*** Data for this exercise Section Begins ***
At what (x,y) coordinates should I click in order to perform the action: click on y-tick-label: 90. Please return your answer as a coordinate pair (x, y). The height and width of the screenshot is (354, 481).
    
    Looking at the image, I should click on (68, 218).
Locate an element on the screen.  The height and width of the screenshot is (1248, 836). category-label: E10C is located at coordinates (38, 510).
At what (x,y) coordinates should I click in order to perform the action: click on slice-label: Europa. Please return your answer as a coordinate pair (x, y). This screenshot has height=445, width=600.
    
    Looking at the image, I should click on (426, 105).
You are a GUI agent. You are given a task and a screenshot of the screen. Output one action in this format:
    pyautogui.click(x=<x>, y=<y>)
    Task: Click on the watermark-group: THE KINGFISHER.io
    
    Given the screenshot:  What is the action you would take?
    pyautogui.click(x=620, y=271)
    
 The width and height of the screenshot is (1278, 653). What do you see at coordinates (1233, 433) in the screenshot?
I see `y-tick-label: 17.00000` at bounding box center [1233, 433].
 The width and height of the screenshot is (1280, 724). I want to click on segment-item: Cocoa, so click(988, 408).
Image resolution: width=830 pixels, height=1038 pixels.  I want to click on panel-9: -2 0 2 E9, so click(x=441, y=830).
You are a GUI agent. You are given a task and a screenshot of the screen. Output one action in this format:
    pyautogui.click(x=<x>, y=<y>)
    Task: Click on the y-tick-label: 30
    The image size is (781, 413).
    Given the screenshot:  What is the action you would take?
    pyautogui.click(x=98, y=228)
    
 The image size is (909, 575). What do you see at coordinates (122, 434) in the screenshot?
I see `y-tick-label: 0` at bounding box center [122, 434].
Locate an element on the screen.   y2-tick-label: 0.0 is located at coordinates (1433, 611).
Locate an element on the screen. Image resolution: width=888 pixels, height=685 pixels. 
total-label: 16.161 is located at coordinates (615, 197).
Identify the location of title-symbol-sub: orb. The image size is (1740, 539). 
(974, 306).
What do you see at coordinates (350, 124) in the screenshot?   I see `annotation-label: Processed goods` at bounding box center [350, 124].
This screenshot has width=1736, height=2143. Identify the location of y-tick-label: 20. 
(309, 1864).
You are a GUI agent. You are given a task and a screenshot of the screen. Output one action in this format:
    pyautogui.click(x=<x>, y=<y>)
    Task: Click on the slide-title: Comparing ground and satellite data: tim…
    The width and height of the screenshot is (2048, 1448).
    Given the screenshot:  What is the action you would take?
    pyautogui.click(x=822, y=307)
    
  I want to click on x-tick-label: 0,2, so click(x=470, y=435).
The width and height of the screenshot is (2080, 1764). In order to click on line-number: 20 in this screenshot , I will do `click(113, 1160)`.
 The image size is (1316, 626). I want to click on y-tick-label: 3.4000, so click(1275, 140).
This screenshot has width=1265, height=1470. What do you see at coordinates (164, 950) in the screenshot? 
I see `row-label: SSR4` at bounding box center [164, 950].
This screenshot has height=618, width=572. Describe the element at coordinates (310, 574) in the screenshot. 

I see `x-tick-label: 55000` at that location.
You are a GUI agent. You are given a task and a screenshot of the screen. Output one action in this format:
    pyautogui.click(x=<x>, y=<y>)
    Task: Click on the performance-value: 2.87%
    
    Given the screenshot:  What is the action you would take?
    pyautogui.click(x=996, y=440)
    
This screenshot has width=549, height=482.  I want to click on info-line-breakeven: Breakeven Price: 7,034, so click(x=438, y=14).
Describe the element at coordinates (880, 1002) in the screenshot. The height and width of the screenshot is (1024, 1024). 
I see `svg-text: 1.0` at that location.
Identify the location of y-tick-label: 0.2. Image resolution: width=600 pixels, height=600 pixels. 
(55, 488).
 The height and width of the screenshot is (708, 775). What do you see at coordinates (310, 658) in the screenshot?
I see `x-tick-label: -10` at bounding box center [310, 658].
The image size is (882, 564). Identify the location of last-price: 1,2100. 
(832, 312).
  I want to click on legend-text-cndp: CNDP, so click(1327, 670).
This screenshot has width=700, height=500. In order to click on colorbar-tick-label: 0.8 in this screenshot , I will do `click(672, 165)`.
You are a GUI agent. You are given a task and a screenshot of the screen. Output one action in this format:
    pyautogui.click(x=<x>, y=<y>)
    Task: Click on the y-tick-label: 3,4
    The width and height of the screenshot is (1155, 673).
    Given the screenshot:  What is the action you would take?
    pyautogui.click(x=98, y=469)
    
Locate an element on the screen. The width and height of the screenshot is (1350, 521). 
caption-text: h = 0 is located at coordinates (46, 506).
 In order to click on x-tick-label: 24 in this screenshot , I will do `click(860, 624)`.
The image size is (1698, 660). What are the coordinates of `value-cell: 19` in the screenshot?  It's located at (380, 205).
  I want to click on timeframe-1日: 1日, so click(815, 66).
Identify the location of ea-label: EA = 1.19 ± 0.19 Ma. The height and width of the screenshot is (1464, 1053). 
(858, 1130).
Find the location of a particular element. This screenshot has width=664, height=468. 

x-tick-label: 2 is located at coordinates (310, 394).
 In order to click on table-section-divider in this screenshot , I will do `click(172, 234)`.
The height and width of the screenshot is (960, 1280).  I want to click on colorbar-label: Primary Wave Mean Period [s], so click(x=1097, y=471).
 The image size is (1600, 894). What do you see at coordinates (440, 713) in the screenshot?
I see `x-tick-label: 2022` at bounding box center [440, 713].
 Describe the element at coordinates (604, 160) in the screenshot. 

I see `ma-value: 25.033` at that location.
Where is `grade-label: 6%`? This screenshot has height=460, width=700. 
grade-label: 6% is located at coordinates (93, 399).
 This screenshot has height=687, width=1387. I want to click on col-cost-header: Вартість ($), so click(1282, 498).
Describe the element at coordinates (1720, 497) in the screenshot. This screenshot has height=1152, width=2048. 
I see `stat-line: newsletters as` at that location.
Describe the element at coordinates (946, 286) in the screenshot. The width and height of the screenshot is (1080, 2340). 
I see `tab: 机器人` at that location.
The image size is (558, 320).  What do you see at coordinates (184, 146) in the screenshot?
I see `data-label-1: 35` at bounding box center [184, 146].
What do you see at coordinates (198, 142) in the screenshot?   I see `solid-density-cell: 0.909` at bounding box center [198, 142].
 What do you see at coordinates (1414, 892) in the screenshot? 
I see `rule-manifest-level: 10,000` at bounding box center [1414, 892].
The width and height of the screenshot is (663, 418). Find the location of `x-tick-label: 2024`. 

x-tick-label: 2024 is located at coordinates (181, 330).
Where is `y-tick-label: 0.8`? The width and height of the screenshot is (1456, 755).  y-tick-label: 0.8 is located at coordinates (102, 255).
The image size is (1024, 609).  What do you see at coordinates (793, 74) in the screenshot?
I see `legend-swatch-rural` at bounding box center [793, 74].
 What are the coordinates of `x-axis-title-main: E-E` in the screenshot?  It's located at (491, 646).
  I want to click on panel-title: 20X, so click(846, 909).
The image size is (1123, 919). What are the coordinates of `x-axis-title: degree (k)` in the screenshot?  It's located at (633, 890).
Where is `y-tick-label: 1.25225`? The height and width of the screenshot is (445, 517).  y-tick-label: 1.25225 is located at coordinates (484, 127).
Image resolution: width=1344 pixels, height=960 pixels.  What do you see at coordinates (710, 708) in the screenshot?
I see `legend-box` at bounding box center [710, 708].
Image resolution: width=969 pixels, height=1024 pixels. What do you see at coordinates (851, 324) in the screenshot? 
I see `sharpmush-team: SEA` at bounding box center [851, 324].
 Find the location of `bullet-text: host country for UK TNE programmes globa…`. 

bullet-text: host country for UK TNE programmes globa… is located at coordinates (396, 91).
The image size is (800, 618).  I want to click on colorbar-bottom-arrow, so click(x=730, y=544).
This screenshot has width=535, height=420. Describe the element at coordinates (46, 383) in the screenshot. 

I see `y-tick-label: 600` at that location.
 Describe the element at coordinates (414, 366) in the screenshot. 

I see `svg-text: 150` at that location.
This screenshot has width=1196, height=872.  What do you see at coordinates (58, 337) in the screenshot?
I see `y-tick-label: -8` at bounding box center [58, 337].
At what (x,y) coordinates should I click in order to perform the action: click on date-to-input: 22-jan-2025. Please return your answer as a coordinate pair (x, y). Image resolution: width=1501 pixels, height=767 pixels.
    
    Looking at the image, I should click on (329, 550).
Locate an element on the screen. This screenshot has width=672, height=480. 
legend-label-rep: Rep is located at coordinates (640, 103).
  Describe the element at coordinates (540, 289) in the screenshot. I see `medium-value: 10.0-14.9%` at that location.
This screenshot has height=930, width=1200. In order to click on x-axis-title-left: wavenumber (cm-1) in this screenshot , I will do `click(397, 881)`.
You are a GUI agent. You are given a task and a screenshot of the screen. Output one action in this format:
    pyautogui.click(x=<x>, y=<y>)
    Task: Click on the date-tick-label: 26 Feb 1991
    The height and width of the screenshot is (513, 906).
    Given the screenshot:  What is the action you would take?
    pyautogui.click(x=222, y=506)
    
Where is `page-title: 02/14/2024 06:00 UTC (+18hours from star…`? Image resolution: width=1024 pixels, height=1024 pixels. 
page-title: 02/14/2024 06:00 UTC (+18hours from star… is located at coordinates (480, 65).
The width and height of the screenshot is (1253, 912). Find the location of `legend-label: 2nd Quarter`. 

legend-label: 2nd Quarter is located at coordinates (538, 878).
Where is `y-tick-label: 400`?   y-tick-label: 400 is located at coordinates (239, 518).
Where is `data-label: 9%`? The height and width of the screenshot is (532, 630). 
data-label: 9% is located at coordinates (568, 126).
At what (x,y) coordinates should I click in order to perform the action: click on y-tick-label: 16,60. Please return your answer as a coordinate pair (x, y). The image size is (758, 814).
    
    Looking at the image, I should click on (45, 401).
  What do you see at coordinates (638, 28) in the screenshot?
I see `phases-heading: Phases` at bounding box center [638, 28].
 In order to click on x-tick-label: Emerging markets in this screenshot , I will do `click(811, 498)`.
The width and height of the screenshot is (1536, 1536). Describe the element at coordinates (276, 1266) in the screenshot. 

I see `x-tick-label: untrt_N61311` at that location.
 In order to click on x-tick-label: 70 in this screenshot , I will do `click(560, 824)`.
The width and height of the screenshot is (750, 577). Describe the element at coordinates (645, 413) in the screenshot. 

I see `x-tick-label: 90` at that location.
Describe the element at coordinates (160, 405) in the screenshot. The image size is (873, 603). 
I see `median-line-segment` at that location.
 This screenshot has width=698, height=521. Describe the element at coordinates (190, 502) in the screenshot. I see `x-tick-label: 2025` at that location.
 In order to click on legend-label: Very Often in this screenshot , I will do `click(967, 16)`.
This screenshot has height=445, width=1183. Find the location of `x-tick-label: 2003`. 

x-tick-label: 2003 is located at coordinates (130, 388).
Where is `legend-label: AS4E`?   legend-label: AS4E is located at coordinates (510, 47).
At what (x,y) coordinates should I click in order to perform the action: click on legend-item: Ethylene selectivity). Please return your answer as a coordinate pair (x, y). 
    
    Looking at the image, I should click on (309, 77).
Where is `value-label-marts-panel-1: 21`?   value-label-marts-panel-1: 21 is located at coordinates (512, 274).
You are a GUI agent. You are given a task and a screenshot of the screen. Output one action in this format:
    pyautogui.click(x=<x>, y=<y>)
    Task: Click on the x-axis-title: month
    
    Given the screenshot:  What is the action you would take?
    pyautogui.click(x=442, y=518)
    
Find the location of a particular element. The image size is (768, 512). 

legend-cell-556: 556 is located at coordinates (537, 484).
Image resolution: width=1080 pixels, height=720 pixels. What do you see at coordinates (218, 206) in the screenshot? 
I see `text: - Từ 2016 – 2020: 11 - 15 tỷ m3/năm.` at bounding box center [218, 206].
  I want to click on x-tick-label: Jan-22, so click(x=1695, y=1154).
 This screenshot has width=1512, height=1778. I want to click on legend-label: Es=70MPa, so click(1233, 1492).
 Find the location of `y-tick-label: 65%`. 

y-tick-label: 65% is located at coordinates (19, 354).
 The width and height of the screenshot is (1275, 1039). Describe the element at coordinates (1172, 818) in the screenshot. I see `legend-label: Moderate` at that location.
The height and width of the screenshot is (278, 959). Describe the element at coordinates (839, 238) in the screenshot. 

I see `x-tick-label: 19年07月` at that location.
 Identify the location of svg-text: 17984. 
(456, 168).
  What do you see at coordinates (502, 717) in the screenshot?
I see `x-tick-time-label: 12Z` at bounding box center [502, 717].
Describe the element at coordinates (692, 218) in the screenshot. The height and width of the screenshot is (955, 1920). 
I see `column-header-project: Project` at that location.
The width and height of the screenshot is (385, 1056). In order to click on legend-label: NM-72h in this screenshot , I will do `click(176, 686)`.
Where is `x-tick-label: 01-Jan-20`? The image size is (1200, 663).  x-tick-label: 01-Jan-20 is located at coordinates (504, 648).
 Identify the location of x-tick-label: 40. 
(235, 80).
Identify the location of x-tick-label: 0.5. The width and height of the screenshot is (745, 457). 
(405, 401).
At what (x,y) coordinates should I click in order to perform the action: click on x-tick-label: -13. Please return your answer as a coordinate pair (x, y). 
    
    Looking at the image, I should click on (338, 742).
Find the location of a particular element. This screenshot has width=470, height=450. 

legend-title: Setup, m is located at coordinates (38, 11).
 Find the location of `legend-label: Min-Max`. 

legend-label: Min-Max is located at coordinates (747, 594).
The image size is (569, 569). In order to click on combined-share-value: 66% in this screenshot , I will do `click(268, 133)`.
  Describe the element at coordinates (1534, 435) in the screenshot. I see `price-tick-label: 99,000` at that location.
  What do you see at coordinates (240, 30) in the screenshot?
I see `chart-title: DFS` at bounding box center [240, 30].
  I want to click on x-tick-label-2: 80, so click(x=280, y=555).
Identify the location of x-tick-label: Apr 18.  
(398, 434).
*** Data for this exercise Section Ends ***
▶ _Work order_
Render the lines of the listing as a JSON list of strings, one string per line and blank lines omitted, beginning at the line containing "This screenshot has width=1736, height=2143." and continuing through the line containing "(309, 1864).".

▶ _Answer for this exercise_
[
  "This screenshot has width=1736, height=2143. Identify the location of y-tick-label: 20. ",
  "(309, 1864)."
]